Quando un crick in testa non fa notizia ("e forse se lo meritavano")

Piccola premessa che spiega la motivazione di questo post. Ieri pomeriggio dovevo uscire con la macchina dal cancello di Dnsee. Andavo di corsa ed una simpatica signora del negozio di fronte aveva parcheggiato in divieto di sosta la macchina in modo da complicarmi non poco la manovra di uscita. Morale: ho fatto un bel graffio sulla fiancata sinistra della mia per evitare di prendere la sua auto. Stessa scena 4 ore dopo (diciamo pure che Ponte Milvio è il peggio che si possa immaginare in tema di parcheggi e viabilità). Stavolta non mi faccio fregare e chiamo i vigili. 

Vigili: non ci possiamo fare niente.
Carabinieri e Polizia: non è affare nostro.

Ed io che faccio? Prendo il crick e gli spacco la macchina? 

Il Governo e le istituzioni ci hanno abbandonato (sotto qualsiasi punto di vista). E qualcuno pensa a farsi giustizia da solo. Il crick è l'esempio dell'ultima settimana, ma non dimentichiamo il vecchietto che mette sotto il giovane con lo scooter, o quello che ti uccide per un parcheggio, così come tanti altri fatti che succedono per strada ogni giorno ormai da mesi e mesi.

Roba da matti si diceva una volta, ma oggi sono fatti di vita quotidiana: gente normale che perde completamente la ragione perché si sente abbandonata ai soprusi.
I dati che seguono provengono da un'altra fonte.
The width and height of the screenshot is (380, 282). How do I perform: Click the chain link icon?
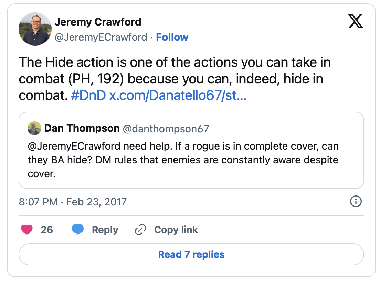click(x=140, y=230)
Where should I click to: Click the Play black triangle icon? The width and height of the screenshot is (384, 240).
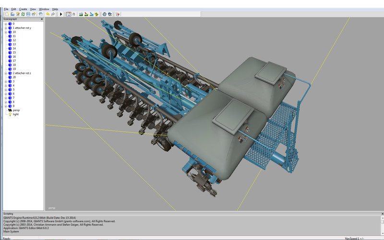(x=61, y=14)
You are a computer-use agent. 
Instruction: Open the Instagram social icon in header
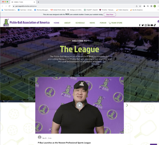(146, 25)
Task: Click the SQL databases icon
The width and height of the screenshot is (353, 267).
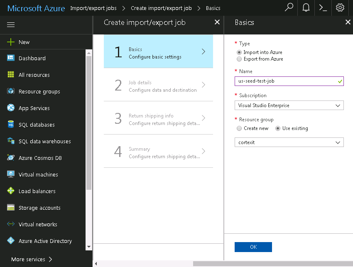Action: (11, 125)
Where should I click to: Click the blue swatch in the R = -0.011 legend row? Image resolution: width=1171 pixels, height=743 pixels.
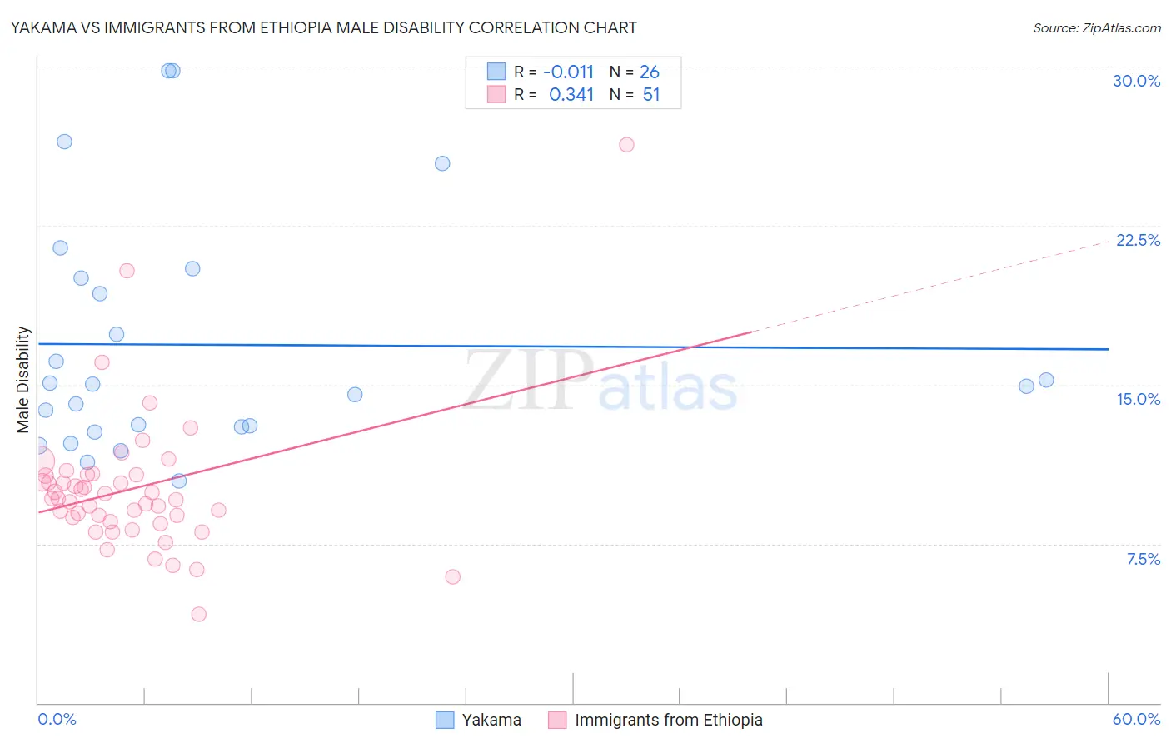coord(496,72)
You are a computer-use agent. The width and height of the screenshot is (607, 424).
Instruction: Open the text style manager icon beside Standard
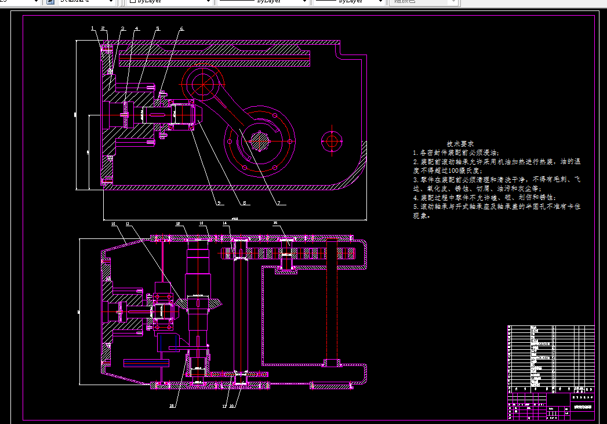point(50,2)
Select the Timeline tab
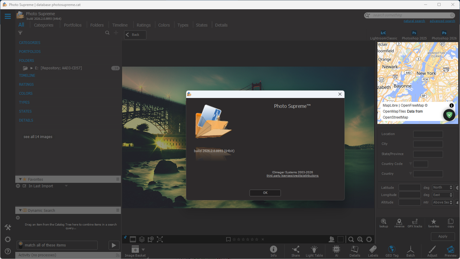Viewport: 460px width, 259px height. pyautogui.click(x=120, y=25)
Non c'è legge, c'è la legge del più forte.

E' la giustizia sociale che manca. Vedere una classe di persone privilegiate e poi sentirsi sotto assedio da proclami tributari degni di uno stato di polizia. Peccato poi che qualcuno ti fa un torto e lo Stato non ti difende. Ti devi difendere da solo. 

Mettici poi le idiozie che trasmettono in televisione, tanto perché dopo una giornata nel far west cittadino un bel film horror ci manda a letto tranquilli.

Il problema non è se qualche furbo evade il fisco; il problema è quando la gente trova ingiusto pagare le tasse. Così come il pericolo non è quando il delinquente gira tranquillo per strada; il vero pericolo per una società civile è quando è la brava gente a perdere le staffe. 

Ho scritto da poco che questo paese va a rotoli. Sarò catastrofico, ma per l'Italia la vedo proprio nera. 

Non scriverà più in questo contesto di questi temi. Questo è il mio ultimo sfogo.